Rows from a screen-grounding dataset:
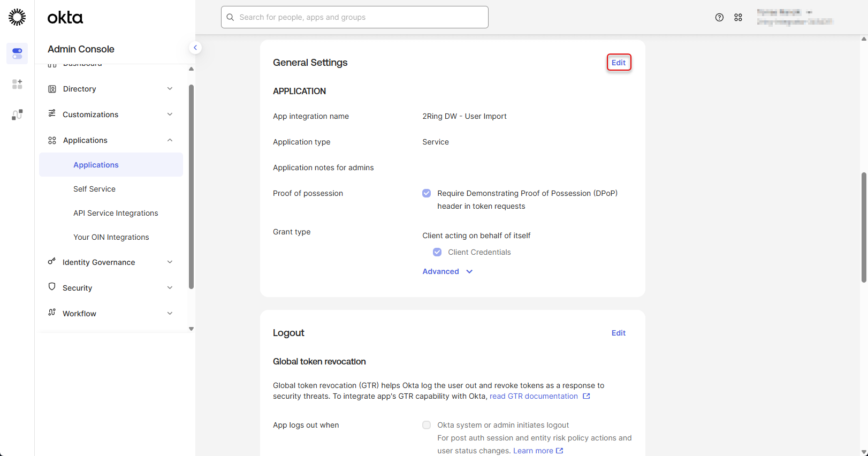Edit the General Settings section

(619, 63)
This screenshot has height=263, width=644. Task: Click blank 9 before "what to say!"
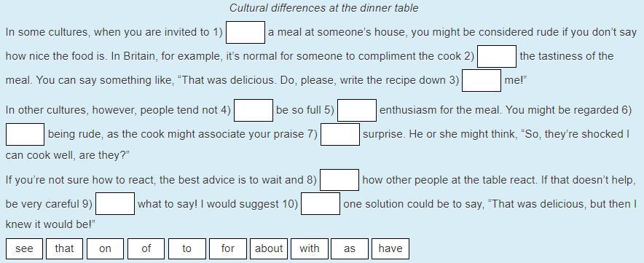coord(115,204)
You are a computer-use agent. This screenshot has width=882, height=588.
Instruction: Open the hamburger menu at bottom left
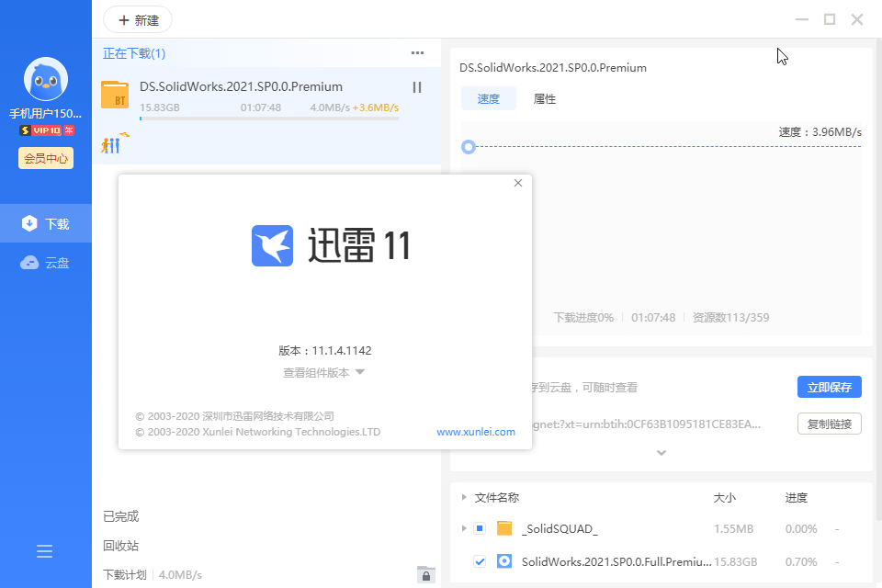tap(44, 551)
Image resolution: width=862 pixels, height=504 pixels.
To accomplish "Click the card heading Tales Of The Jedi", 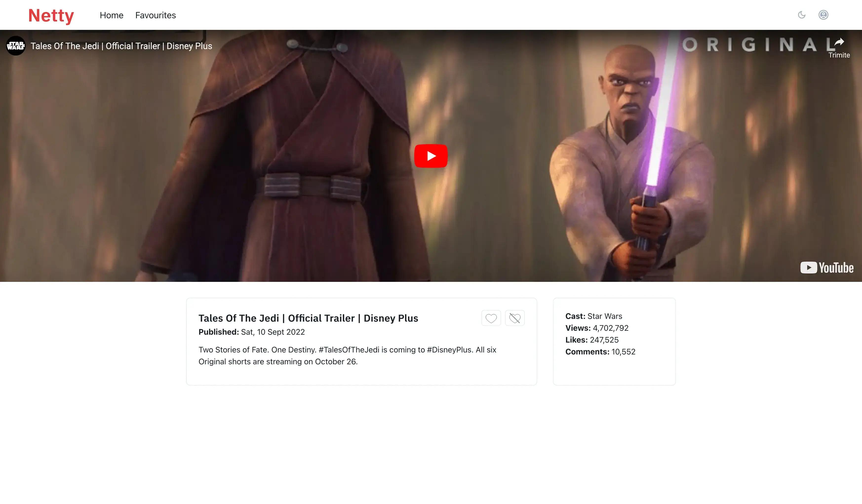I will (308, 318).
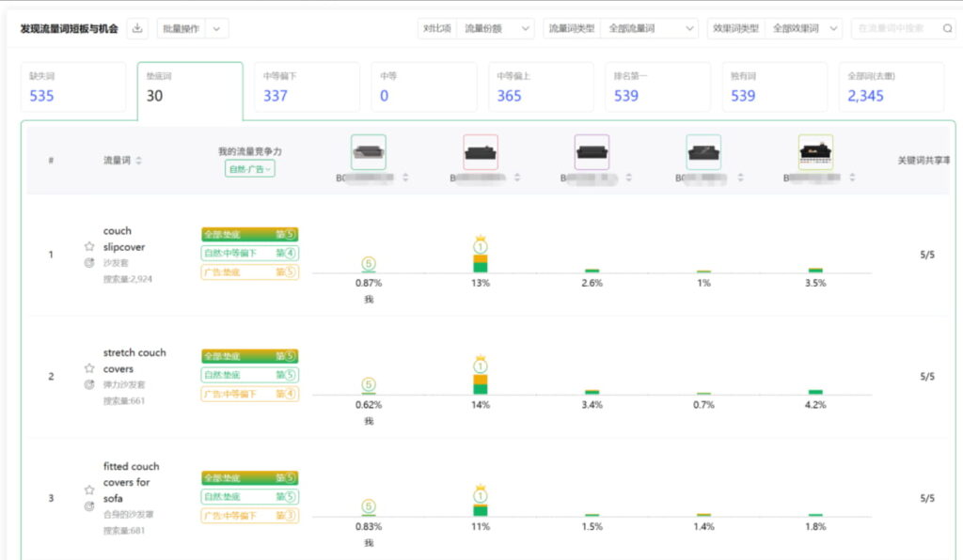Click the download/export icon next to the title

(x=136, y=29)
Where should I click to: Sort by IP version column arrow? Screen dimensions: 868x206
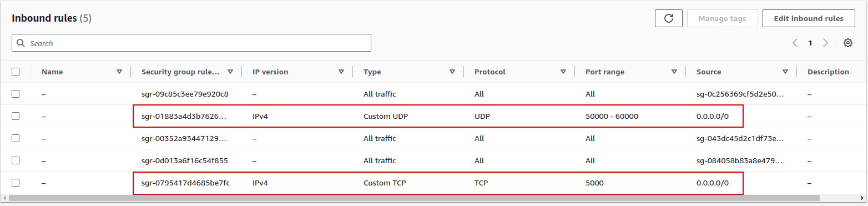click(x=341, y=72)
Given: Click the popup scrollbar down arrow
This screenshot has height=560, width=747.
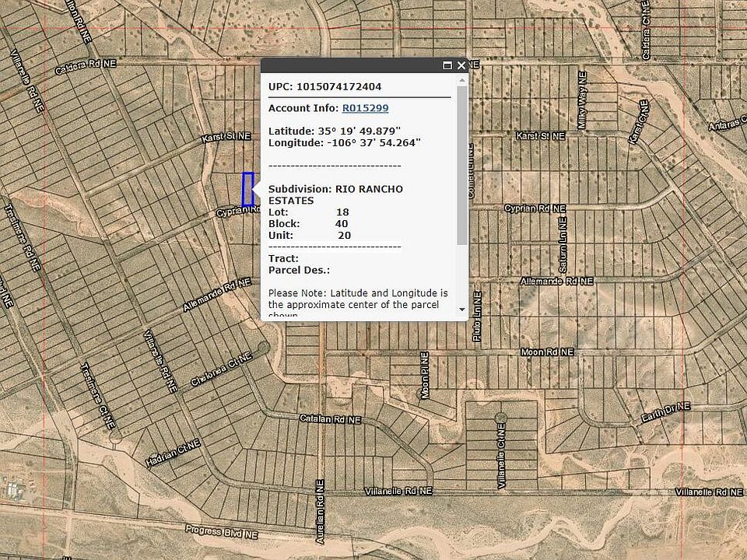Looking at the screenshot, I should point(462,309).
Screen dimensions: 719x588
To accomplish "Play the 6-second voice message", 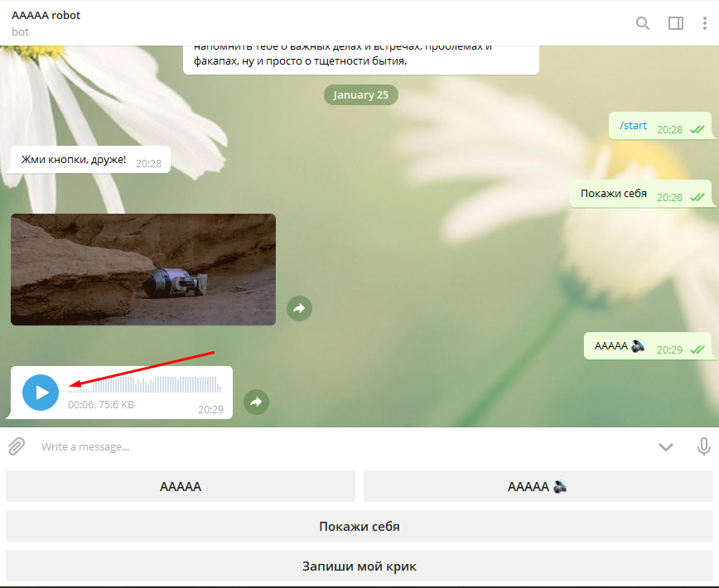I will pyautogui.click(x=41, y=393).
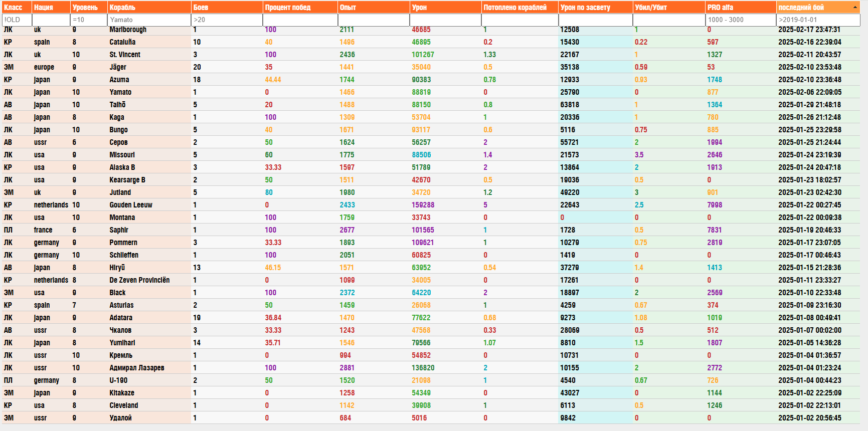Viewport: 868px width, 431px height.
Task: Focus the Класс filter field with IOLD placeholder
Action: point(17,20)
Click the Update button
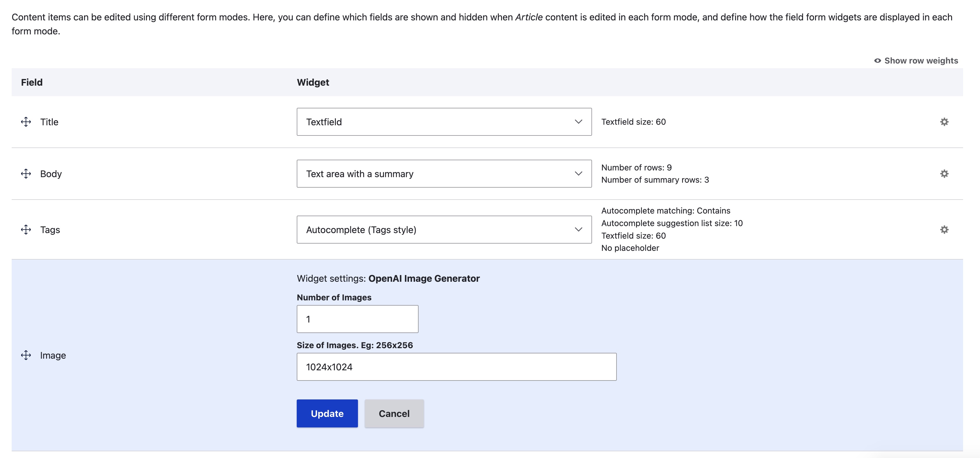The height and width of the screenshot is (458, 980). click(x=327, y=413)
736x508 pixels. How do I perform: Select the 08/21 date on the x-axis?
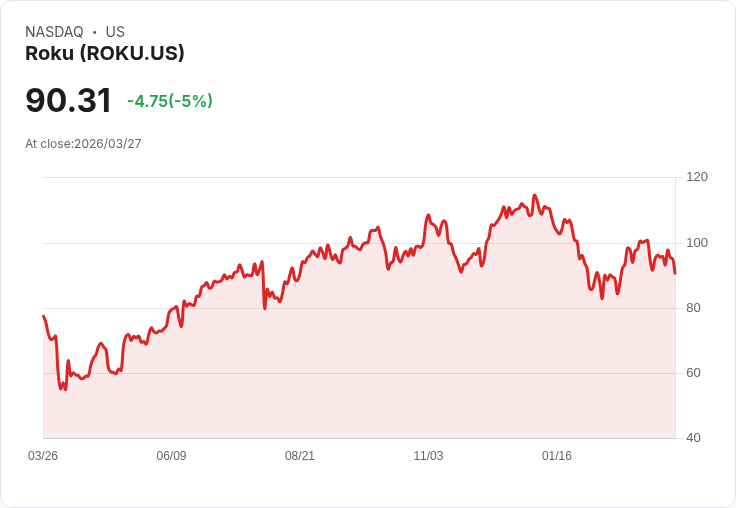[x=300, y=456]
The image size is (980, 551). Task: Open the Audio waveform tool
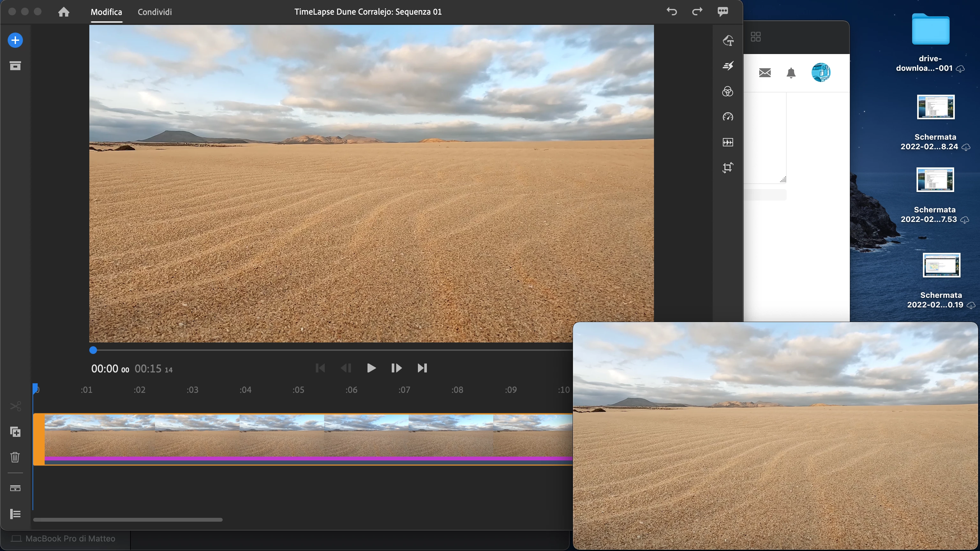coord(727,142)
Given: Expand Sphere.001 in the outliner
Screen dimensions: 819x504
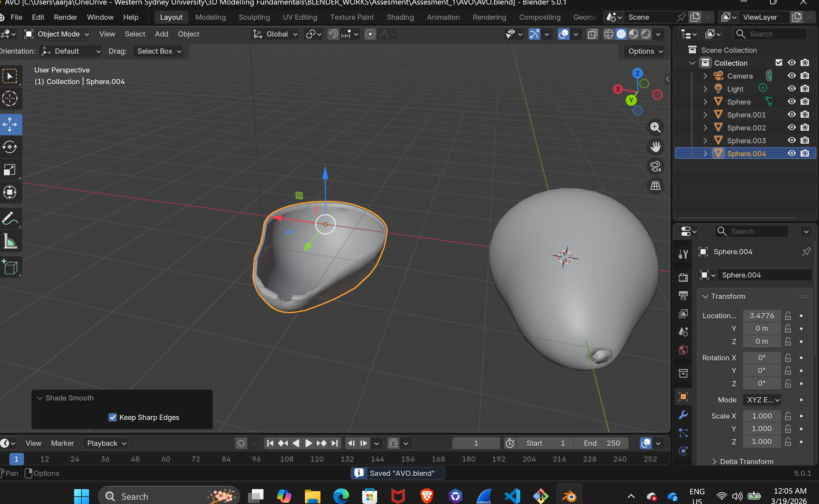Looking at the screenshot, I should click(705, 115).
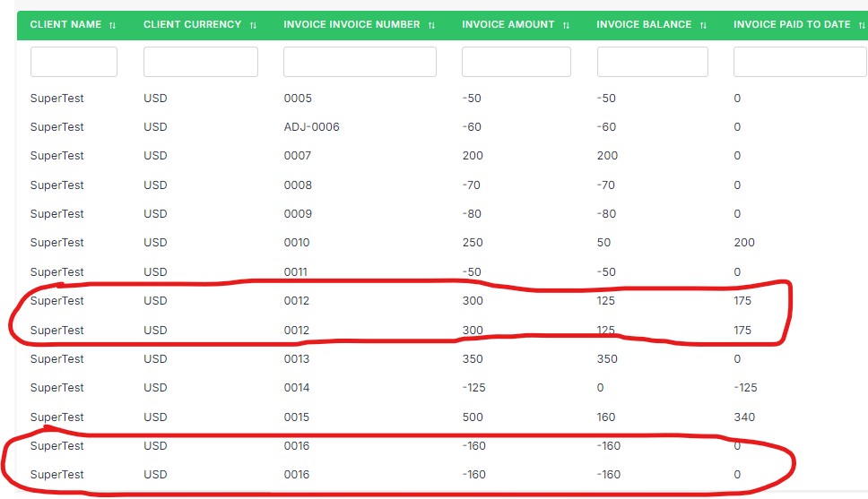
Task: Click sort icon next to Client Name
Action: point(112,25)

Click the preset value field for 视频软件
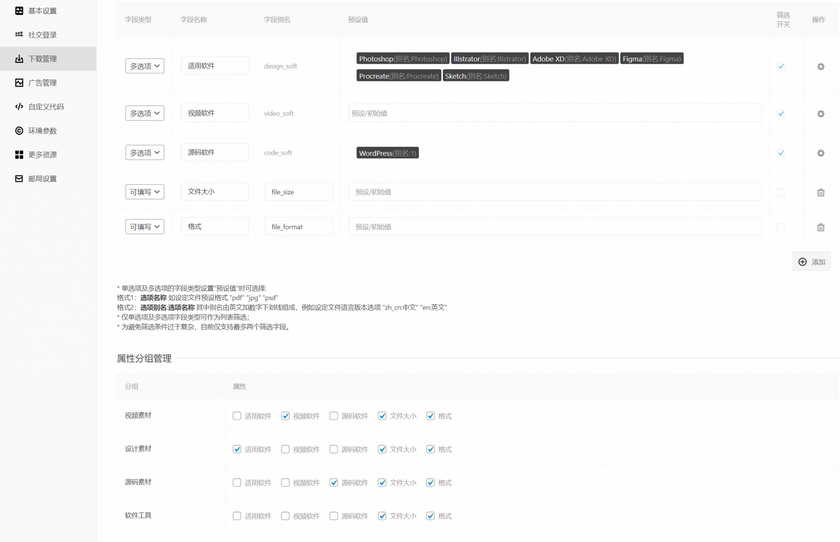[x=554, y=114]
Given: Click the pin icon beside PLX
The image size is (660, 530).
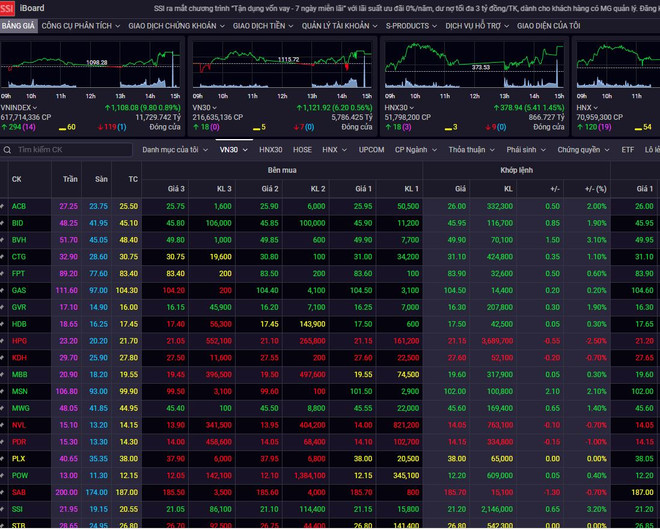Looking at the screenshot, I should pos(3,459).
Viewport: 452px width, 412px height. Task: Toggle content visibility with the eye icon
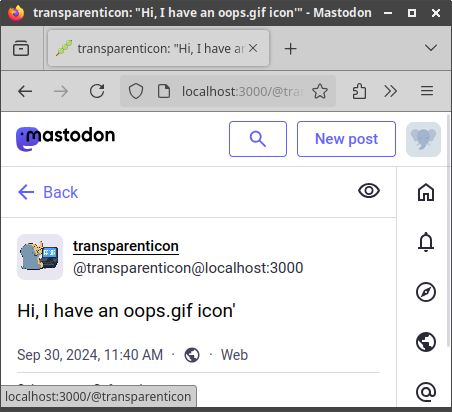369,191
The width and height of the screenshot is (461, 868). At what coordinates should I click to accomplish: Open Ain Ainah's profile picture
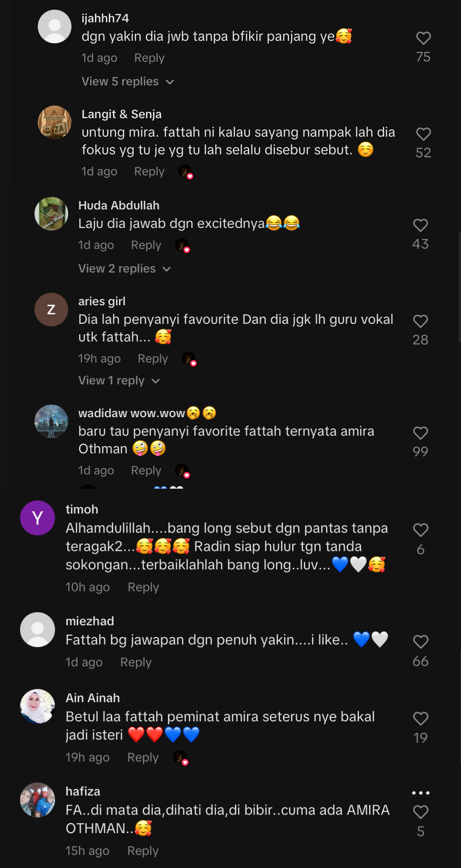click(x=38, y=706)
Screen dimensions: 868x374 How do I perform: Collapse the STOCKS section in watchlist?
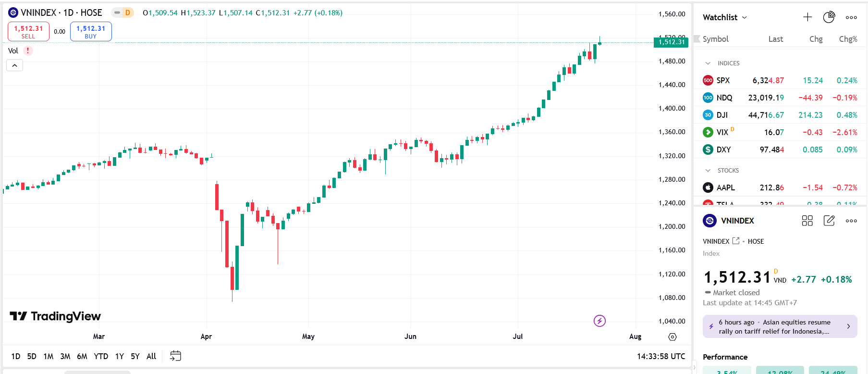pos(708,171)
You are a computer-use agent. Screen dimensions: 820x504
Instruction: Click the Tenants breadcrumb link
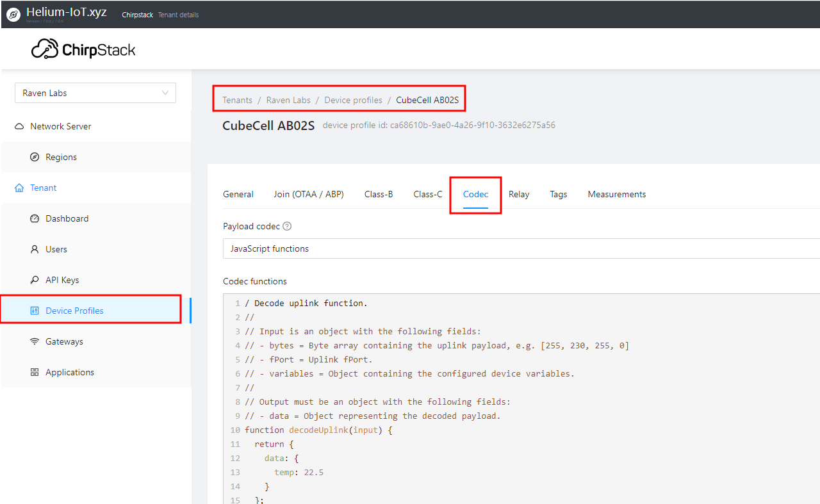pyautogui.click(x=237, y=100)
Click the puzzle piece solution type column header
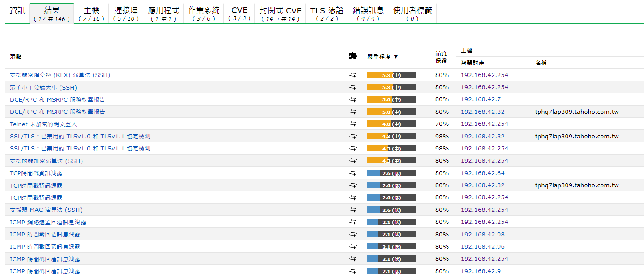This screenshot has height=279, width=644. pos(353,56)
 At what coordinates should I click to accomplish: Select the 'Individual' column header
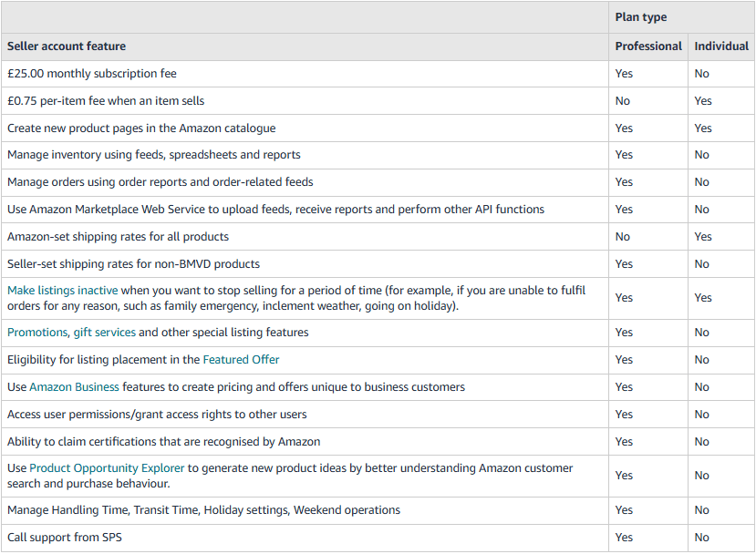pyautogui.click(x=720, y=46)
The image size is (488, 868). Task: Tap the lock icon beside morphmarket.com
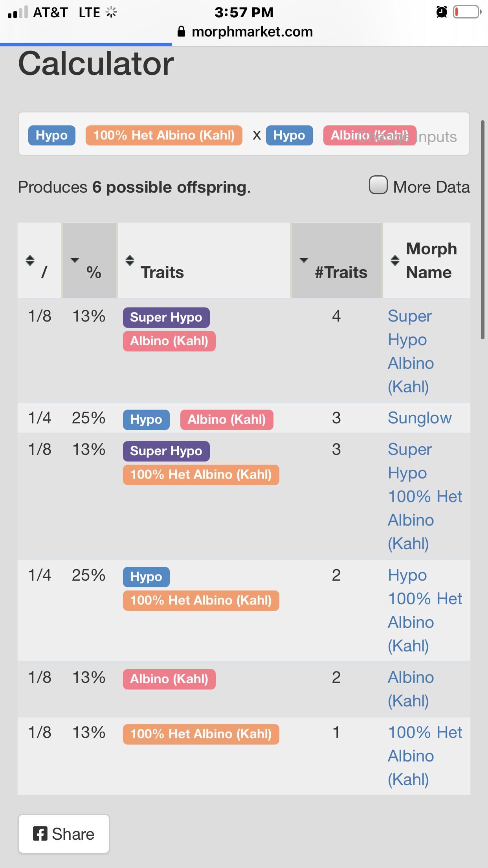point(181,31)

**EXERCISE AIM:** Copy the records word for word, starting with the line that contains "Viewport: 452px width, 412px" and continuing through the end of the records. Omit the pictures from your copy.

**WRITTEN RESPONSE:**
Viewport: 452px width, 412px height. Task: Toggle content visibility with the eye icon
369,191
The width and height of the screenshot is (461, 868). At what coordinates should I click to accomplish: Open Ain Ainah's profile picture
click(x=38, y=706)
Screen dimensions: 868x374 How do I perform: Collapse the STOCKS section in watchlist?
pos(708,171)
You are a computer-use agent. Screen dimensions: 820x504
Instruction: Click the Tenants breadcrumb link
pyautogui.click(x=237, y=100)
Click the puzzle piece solution type column header
This screenshot has height=279, width=644. pos(353,56)
 At what coordinates should I click to accomplish: Select the 'Individual' column header
pyautogui.click(x=720, y=46)
The image size is (488, 868). Task: Tap the lock icon beside morphmarket.com
point(181,31)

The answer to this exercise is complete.